_Text extract_

[CentOS] Optimizing grep, sort, uniq for speed

Thu Jun 28 19:15:14 UTC 2012
Gordon Messmer <yinyang at eburg.com>

On 06/28/2012 11:30 AM, Sean Carolan wrote:
> Can you think of any way to optimize this to run faster?
>
> HOSTS=()
> for host in $(grep -h -o "[-\.0-9a-z][-\.0-9a-z]*.com" ${TMPDIR}/* |
> sort | uniq); do
>      HOSTS+=("$host")
> done

You have two major performance problems in this script.  First, UTF-8 
processing is slow.  Second, wildcards are EXTREMELY SLOW!

You'll get a small performance improvement by using a C locale, *if* you 
know that all of your text will be ascii (hostnames will be).  You can 
set LANG either for the whole script or just for grep/sort:

---
$ export LANG=C
---
$ env LANG=C grep ... | env LANG=C sort
---

I don't think you'll get much from running uniq in a C locale.

(Text and element-pointing records)
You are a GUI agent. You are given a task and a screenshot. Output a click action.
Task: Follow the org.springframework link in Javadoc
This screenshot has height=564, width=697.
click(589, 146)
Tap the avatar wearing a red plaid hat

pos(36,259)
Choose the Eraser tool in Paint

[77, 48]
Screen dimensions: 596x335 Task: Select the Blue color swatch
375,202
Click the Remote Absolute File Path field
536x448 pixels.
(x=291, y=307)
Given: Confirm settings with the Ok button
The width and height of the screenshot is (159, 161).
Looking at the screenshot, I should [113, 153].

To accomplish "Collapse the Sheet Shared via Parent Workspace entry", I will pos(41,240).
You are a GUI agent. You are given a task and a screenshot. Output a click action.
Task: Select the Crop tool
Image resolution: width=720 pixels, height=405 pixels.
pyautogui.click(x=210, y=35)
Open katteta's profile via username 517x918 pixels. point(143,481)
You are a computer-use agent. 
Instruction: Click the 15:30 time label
* * *
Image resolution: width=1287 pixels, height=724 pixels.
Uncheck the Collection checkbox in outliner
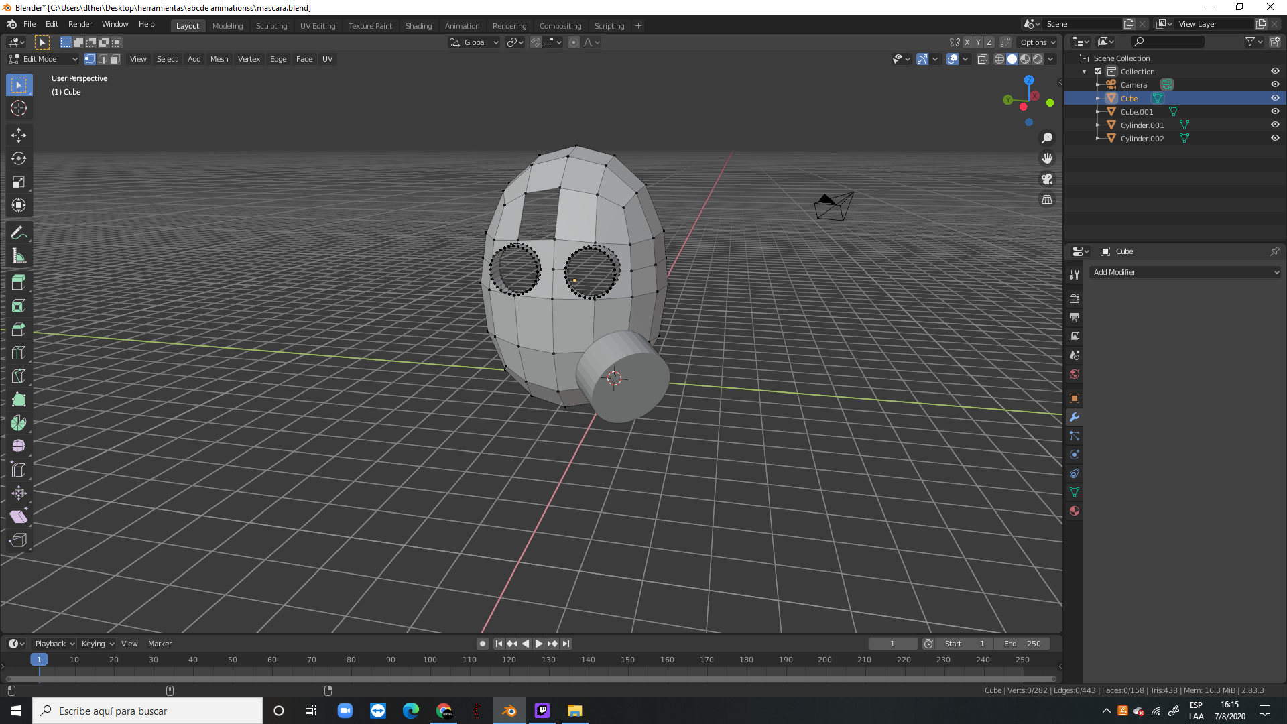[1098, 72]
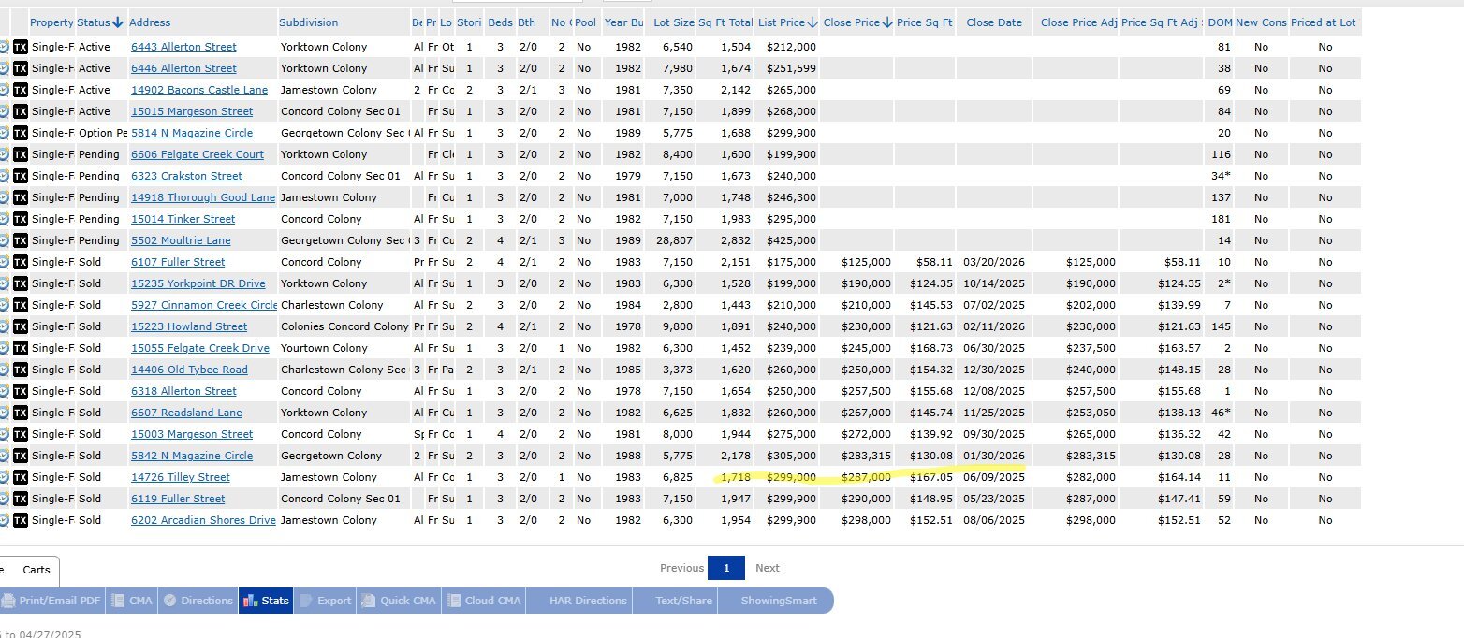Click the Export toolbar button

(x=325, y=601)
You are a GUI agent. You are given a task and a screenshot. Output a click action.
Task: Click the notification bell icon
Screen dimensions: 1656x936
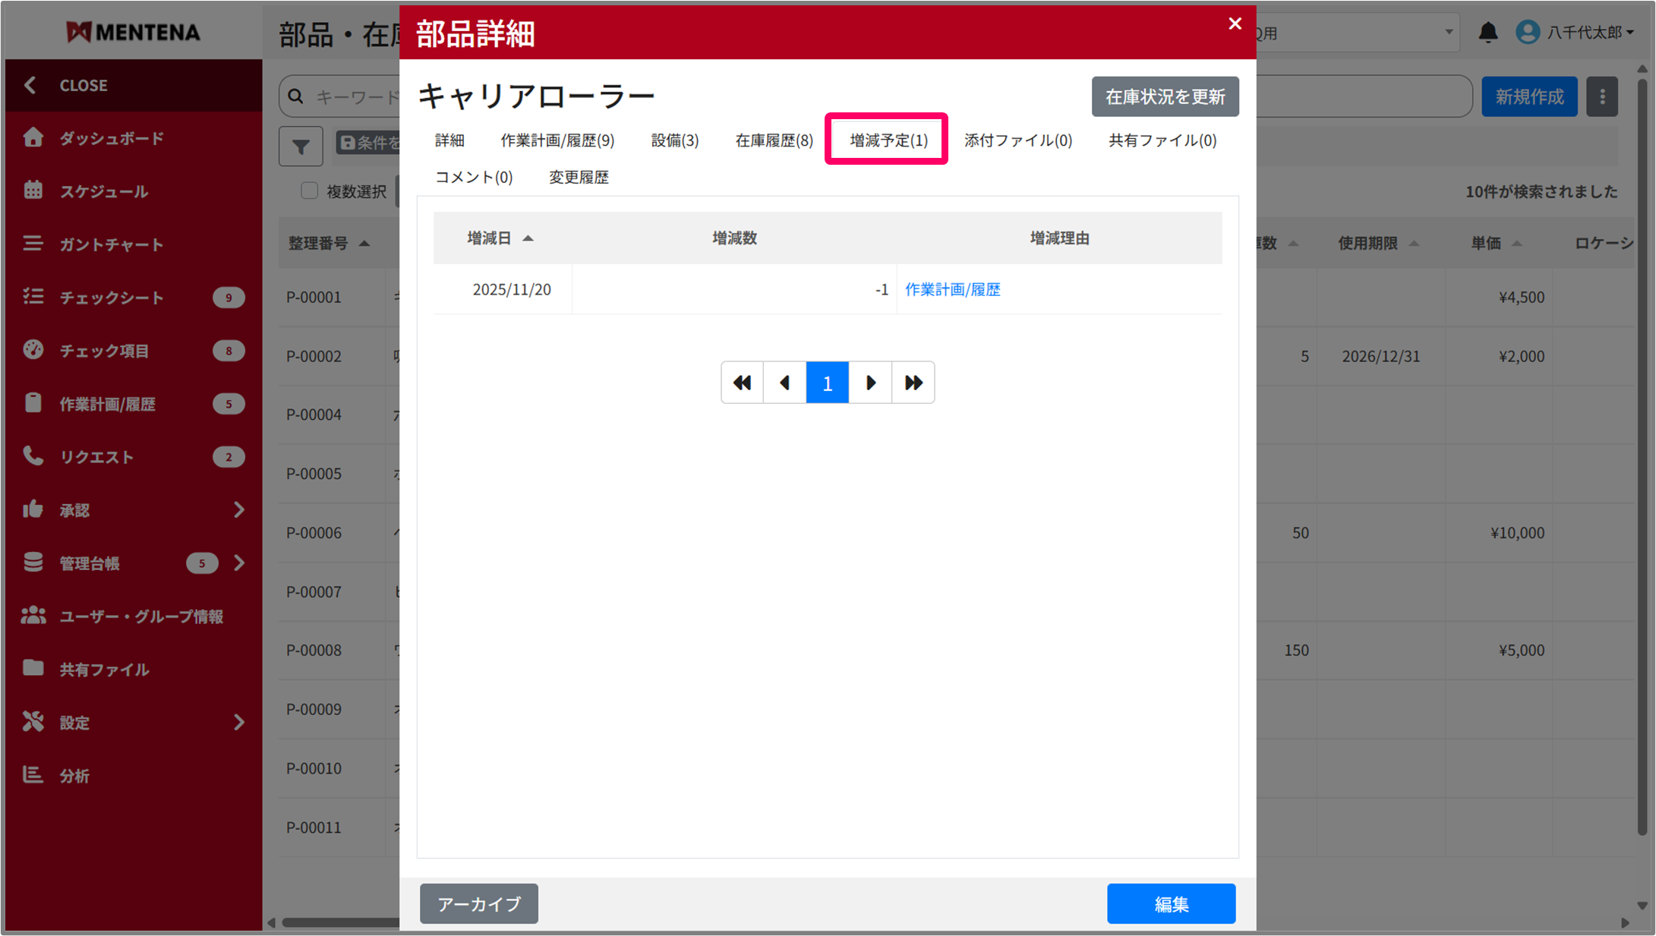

_Set problem A_
Retype the passage of the post about speeding up grep, sort and uniq from "Thu Jun 28 19:15:14" up to and including "are EXTREMELY SLOW!".
_Set problem B_
Write what comes next in the post about speeding up grep, sort and uniq, picking up after its final sentence.

_Final answer A_
Thu Jun 28 19:15:14 UTC 2012
Gordon Messmer <yinyang at eburg.com>

On 06/28/2012 11:30 AM, Sean Carolan wrote:
> Can you think of any way to optimize this to run faster?
>
> HOSTS=()
> for host in $(grep -h -o "[-\.0-9a-z][-\.0-9a-z]*.com" ${TMPDIR}/* |
> sort | uniq); do
>      HOSTS+=("$host")
> done

You have two major performance problems in this script.  First, UTF-8 
processing is slow.  Second, wildcards are EXTREMELY SLOW!

_Final answer B_
You'll get a HUGE performance boost from prefixing your search with some 
known prefix to your regex.  As it is written, your regex will iterate 
over every character in each line.  If that character is a member of the 
first set, grep will then iterate over all of the following characters 
until it finds one that isn't a match, then check for ".com".  That 
second loop increases the processing load tremendously.  If you know the 
prefix, use it, and cut it out in a subsequent stage.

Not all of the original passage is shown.